Black Metal post 1990 leaves me cold, and not in a good way. It is neither black enough nor metal enough and rather than the ultimate outsider art it set out to be it has become just another music trend for dilletantes to obsesses over before moving on to the next scene. Emo kids in day-glo headbands sport Burzum t-shirts and corpse paint is no longer a talismanic channelling of the dead but a tired joke. But it was not always so. In the 1980’s Black Metal was a term of contempt and something far far beyond even the mainstream of metal, which was itself on the margins of society. These where the days when Venom were regularly voted the worst band in the world in the annual Kerrang readers poll – the same mag that slagged Slayer, VoiVod, Celtic Frost and Bathory’s early albums before suddenly remembering around 1986 that they’d liked them all along – just in time to pump the mid 80’s thrash movement for every penny.
There are always bands who get left behind. Who now remembers Voor or Black Shepherd, and although terms like “primitive black thrash” are thrown around by people too young to own a cassette player it is rare to find something that actually lives up to it’s boasts. And then there is Poison. If you want to know where modern Black Metal gets it’s fascination with the Cult of Incompetence look no further than Poison.

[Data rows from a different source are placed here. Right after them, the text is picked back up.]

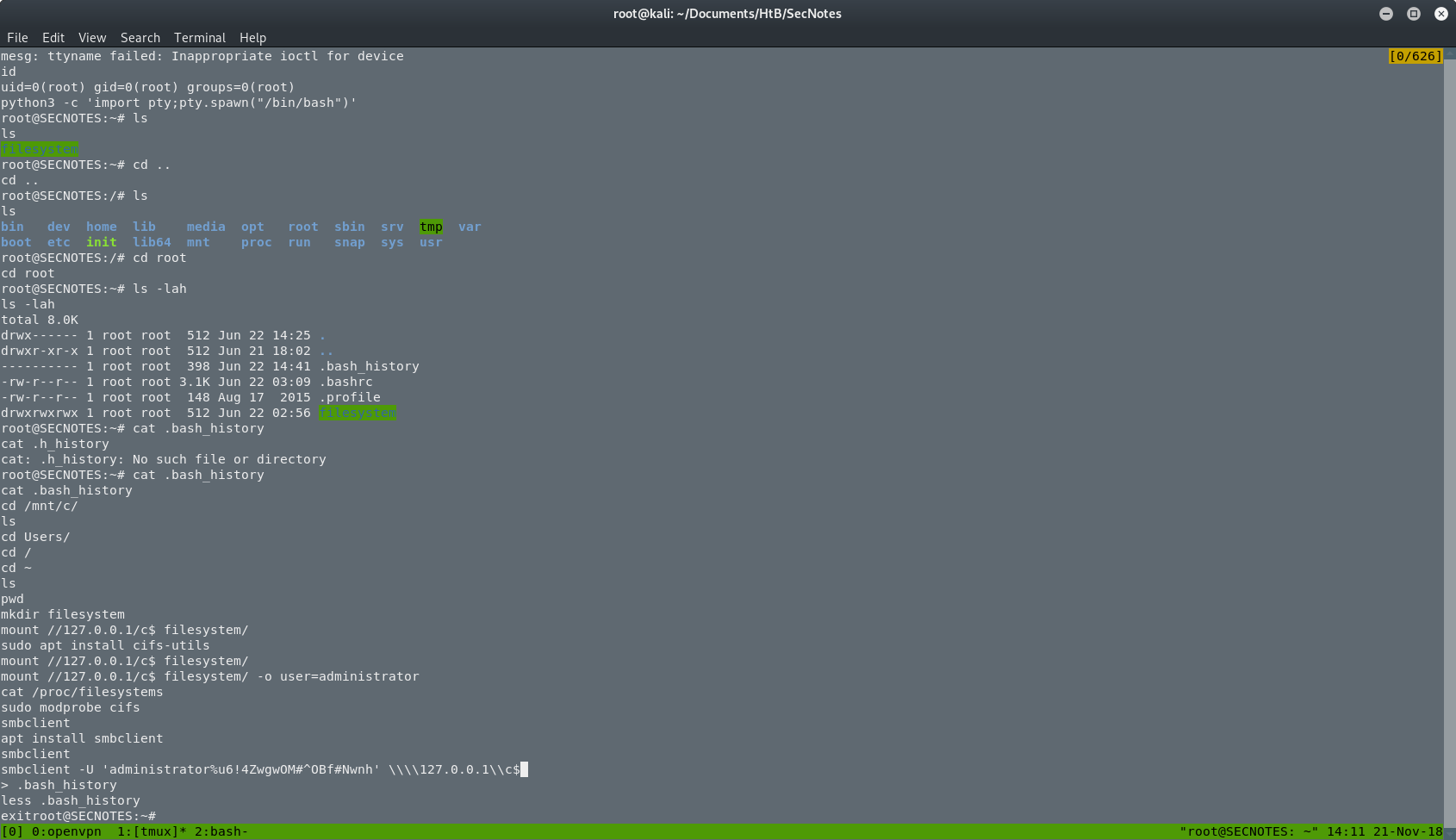Open the File menu
Screen dimensions: 1456x840
[17, 37]
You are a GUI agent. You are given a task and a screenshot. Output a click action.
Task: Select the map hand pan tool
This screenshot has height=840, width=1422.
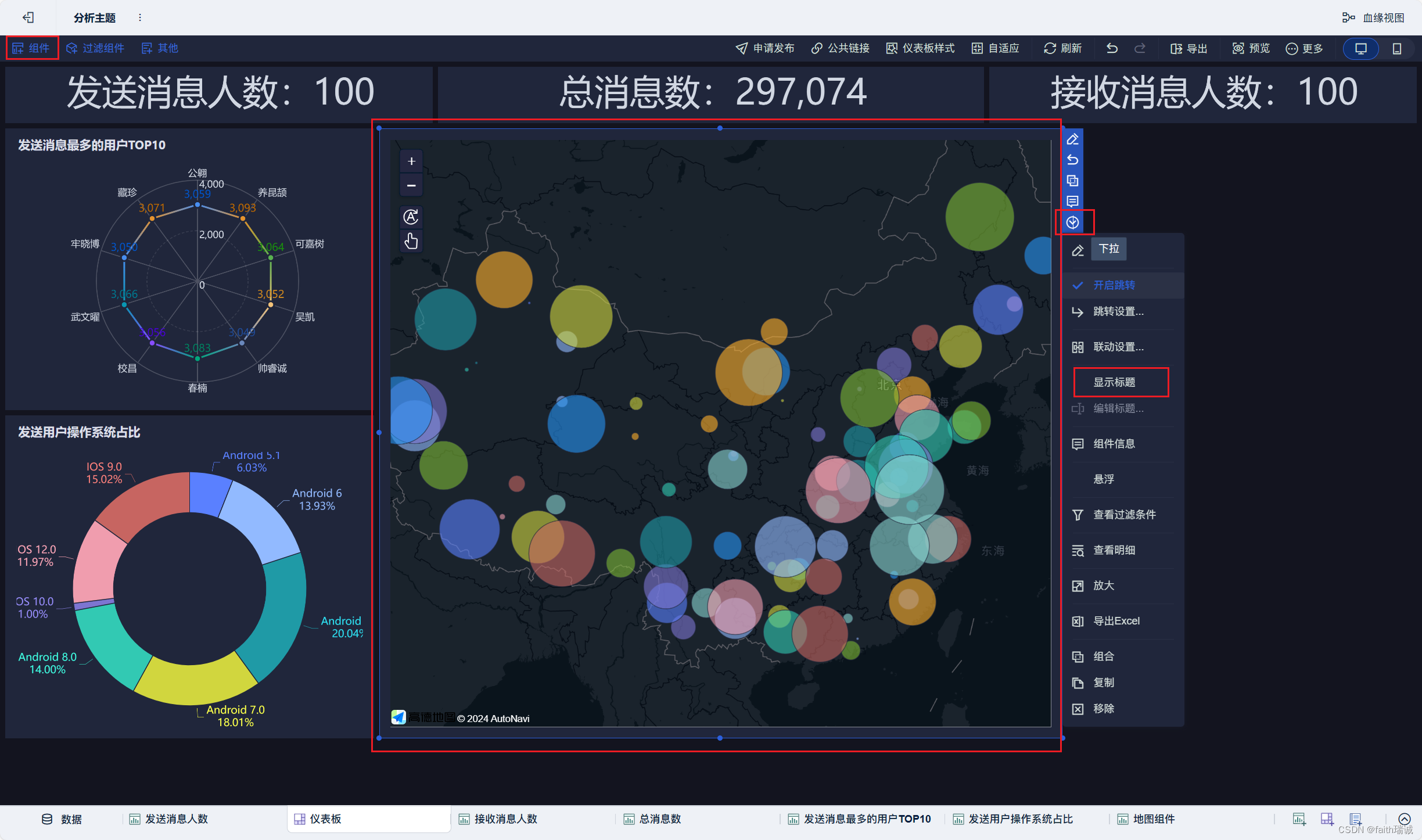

Modern Black Metal tries too hard to perfect a sound that bands like Poison got by the sheer fucking bad luck of not being very good musicians, having access to poor quality studios and releasing their material on cassette. Just as Venom probably wanted to be Judas Priest but never quite learned the chords Poison never quite managed to rise to the standard of Lant/Dunn/Bray. This is seriously primitive blackened thrash metal, the wailing leads aping King/Hanneman like an imbecile child trying to sing a hymn, the riffs lost in layers of fuzz and the ghastly vocals mixed with all the lumpen horror one would expect of a cheap studio in Ulm in 1984.
Given the influence that bestial 80’s German metal had on the Latin American scene it comes as no surprise to find a fan site to Poison hosted from Brazil. Maybe the brutality of those early recordings from Sodom, Destruction and Kreator spoke to something in the Latin make-up that the North American and UK bands could not. Maybe it was their blasphemy, aggression and violence. Maybe the sight of Testament dressed in five pairs of matching Reebok basketball boots just looked a bit fake. Either way Poison were an evolutionary dead end. Their sound did not progress or develop, it stayed locked in the past and remains the sonic equivalent of being flogged by a rusty bulletbelt. For when Hellhammer is too weak and you really do want something buried by time and dust.